Collected data
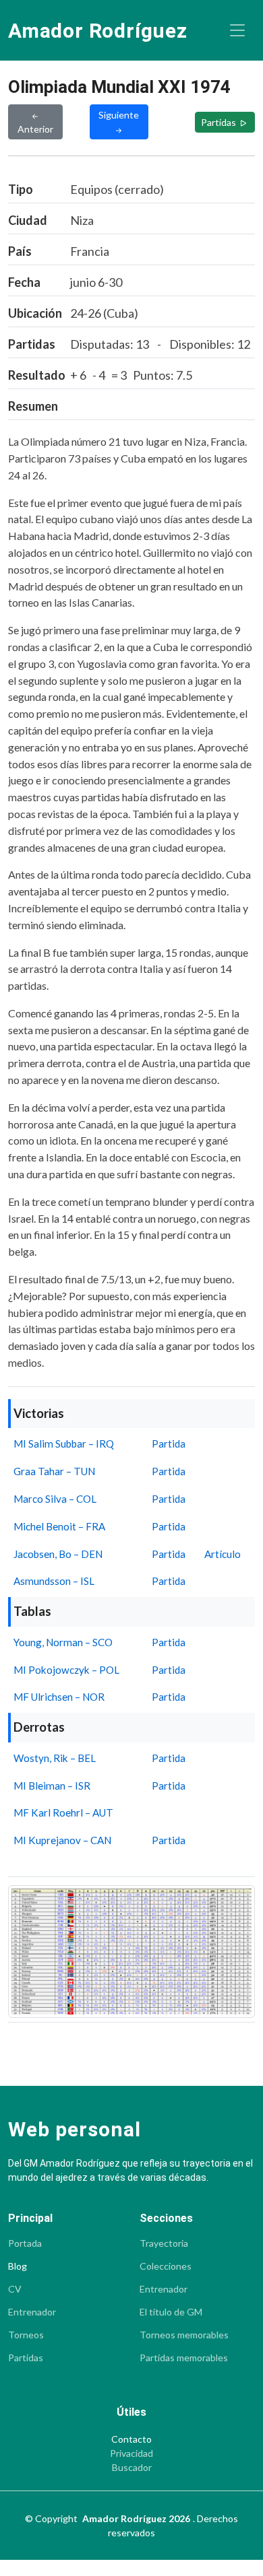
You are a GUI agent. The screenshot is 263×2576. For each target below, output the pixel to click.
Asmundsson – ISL (53, 1581)
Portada (25, 2243)
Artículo (222, 1554)
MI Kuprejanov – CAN (62, 1840)
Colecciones (166, 2266)
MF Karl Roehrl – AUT (63, 1812)
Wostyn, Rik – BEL (54, 1758)
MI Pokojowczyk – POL (66, 1670)
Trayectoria (164, 2243)
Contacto (131, 2439)
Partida (168, 1443)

## WHAT IS EXPECTED
Repeat exactly the lines from the start of the entries down to the line with "Wostyn, Rik – BEL (54, 1758)", keeping both ends but none of the pictures.

## ANSWER
You are a GUI agent. The screenshot is 263×2576. For each target below, output the pixel to click.
Asmundsson – ISL (53, 1581)
Portada (25, 2243)
Artículo (222, 1554)
MI Kuprejanov – CAN (62, 1840)
Colecciones (166, 2266)
MF Karl Roehrl – AUT (63, 1812)
Wostyn, Rik – BEL (54, 1758)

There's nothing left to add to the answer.